**EXERCISE INPUTS:**
━━━━━━━━
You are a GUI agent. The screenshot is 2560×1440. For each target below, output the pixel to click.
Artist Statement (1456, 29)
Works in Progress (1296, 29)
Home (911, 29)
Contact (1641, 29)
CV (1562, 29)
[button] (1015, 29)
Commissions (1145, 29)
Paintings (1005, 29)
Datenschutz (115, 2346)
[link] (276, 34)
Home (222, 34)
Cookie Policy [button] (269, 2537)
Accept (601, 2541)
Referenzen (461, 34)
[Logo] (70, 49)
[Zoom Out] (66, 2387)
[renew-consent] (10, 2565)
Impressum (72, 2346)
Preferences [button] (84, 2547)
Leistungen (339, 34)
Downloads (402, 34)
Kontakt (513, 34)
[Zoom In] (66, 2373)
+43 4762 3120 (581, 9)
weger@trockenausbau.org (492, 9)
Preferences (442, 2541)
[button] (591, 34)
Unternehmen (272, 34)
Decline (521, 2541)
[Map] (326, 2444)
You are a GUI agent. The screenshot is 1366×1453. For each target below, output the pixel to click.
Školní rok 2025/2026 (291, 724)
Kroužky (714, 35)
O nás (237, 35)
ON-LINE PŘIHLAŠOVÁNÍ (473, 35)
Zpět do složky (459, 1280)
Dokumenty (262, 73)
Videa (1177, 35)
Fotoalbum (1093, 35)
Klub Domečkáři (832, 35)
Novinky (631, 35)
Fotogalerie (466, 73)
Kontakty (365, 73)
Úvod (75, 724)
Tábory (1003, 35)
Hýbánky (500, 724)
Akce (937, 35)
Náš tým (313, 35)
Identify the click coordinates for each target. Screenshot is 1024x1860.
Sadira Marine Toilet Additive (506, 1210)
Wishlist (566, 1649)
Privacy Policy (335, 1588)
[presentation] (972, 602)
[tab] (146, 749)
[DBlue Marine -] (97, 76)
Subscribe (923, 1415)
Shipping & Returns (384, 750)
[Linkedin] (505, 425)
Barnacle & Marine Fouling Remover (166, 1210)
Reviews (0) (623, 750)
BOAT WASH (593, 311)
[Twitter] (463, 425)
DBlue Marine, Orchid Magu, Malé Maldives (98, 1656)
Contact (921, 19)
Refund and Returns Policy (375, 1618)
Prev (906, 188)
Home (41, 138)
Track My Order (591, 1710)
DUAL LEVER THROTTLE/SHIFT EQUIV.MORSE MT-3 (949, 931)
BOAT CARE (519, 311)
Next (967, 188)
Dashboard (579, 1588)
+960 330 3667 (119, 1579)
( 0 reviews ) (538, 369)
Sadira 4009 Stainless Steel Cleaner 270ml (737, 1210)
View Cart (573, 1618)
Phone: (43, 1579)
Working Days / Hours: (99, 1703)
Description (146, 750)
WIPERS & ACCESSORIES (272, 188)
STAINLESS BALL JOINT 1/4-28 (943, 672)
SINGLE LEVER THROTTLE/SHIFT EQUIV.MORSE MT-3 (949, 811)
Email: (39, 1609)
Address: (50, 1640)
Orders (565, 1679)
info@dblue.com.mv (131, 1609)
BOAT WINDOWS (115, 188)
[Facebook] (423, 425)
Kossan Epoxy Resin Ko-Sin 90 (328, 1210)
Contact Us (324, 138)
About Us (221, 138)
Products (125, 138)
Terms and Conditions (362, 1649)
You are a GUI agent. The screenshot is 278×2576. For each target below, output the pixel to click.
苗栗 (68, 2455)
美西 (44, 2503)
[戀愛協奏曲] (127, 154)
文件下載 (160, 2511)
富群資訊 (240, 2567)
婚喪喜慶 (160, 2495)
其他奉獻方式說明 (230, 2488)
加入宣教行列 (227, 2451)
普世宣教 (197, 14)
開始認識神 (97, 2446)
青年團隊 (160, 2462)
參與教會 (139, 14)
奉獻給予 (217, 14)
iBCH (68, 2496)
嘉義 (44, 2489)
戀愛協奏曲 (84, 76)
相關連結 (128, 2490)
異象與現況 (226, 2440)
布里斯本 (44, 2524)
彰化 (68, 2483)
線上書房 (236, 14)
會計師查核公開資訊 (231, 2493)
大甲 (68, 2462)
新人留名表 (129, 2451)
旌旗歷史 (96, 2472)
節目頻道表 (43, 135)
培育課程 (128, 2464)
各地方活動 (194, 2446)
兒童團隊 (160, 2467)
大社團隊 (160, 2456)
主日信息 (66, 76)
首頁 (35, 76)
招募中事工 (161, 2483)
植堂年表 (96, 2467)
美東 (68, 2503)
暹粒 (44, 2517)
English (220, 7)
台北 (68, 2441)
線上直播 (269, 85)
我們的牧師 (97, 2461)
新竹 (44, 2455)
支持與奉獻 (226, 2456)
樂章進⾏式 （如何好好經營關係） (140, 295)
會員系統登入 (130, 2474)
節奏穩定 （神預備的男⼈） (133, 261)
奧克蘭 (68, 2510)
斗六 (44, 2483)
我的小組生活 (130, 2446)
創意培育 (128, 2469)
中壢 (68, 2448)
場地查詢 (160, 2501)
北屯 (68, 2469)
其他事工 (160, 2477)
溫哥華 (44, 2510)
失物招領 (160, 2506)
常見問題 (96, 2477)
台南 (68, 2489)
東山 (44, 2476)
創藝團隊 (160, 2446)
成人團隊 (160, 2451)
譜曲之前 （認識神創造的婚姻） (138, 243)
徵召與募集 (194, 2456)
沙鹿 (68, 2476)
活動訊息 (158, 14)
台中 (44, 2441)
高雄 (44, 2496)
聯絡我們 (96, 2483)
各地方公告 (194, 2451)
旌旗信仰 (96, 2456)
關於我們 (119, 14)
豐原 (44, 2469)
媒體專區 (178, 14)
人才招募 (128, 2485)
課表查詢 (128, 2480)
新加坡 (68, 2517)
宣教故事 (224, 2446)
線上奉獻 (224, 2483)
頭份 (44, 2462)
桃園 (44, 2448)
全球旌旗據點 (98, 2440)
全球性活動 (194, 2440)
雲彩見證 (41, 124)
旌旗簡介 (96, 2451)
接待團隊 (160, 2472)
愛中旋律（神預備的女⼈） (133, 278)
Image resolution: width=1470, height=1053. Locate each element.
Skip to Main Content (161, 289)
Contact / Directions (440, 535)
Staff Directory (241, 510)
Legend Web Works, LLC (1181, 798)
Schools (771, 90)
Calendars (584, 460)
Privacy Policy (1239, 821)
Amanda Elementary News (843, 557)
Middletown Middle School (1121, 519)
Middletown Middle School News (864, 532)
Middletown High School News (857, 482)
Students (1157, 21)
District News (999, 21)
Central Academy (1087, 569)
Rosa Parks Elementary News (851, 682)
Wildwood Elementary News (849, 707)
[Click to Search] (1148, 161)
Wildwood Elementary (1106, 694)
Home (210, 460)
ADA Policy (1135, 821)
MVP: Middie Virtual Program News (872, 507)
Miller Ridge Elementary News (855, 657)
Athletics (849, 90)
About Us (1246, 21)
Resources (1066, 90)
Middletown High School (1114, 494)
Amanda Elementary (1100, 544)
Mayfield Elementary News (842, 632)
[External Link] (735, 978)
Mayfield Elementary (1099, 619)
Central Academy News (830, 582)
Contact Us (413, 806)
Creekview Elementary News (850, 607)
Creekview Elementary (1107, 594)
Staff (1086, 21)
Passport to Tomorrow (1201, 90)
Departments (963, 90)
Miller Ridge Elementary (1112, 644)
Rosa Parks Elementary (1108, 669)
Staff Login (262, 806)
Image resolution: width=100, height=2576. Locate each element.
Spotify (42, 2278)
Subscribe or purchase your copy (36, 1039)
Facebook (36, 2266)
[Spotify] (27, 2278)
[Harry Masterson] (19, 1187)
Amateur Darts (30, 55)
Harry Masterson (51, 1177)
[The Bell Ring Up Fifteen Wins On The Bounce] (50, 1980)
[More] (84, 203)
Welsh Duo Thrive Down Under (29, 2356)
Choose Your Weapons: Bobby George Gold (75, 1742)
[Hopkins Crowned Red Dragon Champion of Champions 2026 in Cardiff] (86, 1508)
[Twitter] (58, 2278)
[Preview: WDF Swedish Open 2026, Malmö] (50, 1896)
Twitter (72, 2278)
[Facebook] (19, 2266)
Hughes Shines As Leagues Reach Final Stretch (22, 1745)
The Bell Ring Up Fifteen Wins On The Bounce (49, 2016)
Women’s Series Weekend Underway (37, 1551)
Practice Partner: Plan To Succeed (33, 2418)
━━━━━━━━
**AIM OF THE EXERCISE:** Restate word for word the entries above, starting at the line with "主日信息 (66, 76)" and ending at the line with "Staff Login (262, 806)", inclusive, and no others.

**RESPONSE AREA:**
主日信息 (66, 76)
首頁 (35, 76)
招募中事工 (161, 2483)
植堂年表 (96, 2467)
美東 (68, 2503)
暹粒 (44, 2517)
English (220, 7)
台北 (68, 2441)
線上直播 (269, 85)
我們的牧師 (97, 2461)
新竹 (44, 2455)
支持與奉獻 (226, 2456)
樂章進⾏式 （如何好好經營關係） (140, 295)
會員系統登入 (130, 2474)
節奏穩定 （神預備的男⼈） (133, 261)
奧克蘭 (68, 2510)
斗六 (44, 2483)
我的小組生活 (130, 2446)
創意培育 (128, 2469)
中壢 (68, 2448)
場地查詢 (160, 2501)
北屯 (68, 2469)
其他事工 (160, 2477)
溫哥華 (44, 2510)
失物招領 (160, 2506)
常見問題 (96, 2477)
台南 (68, 2489)
東山 (44, 2476)
創藝團隊 (160, 2446)
成人團隊 (160, 2451)
譜曲之前 （認識神創造的婚姻） (138, 243)
徵召與募集 (194, 2456)
沙鹿 (68, 2476)
活動訊息 (158, 14)
台中 (44, 2441)
高雄 (44, 2496)
聯絡我們 (96, 2483)
各地方公告 (194, 2451)
旌旗信仰 (96, 2456)
關於我們 (119, 14)
豐原 (44, 2469)
媒體專區 (178, 14)
人才招募 (128, 2485)
課表查詢 (128, 2480)
新加坡 (68, 2517)
宣教故事 (224, 2446)
線上奉獻 (224, 2483)
頭份 (44, 2462)
桃園 (44, 2448)
全球旌旗據點 (98, 2440)
全球性活動 (194, 2440)
雲彩見證 (41, 124)
旌旗簡介 (96, 2451)
接待團隊 (160, 2472)
愛中旋律（神預備的女⼈） (133, 278)
Image resolution: width=1470, height=1053. Locate each element.
Skip to Main Content (161, 289)
Contact / Directions (440, 535)
Staff Directory (241, 510)
Legend Web Works, LLC (1181, 798)
Schools (771, 90)
Calendars (584, 460)
Privacy Policy (1239, 821)
Amanda Elementary News (843, 557)
Middletown Middle School (1121, 519)
Middletown Middle School News (864, 532)
Middletown High School News (857, 482)
Students (1157, 21)
District News (999, 21)
Central Academy (1087, 569)
Rosa Parks Elementary News (851, 682)
Wildwood Elementary News (849, 707)
[Click to Search] (1148, 161)
Wildwood Elementary (1106, 694)
Home (210, 460)
ADA Policy (1135, 821)
MVP: Middie Virtual Program News (872, 507)
Miller Ridge Elementary News (855, 657)
Athletics (849, 90)
About Us (1246, 21)
Resources (1066, 90)
Middletown High School (1114, 494)
Amanda Elementary (1100, 544)
Mayfield Elementary News (842, 632)
[External Link] (735, 978)
Mayfield Elementary (1099, 619)
Central Academy News (830, 582)
Contact Us (413, 806)
Creekview Elementary News (850, 607)
Creekview Elementary (1107, 594)
Staff (1086, 21)
Passport to Tomorrow (1201, 90)
Departments (963, 90)
Miller Ridge Elementary (1112, 644)
Rosa Parks Elementary (1108, 669)
Staff Login (262, 806)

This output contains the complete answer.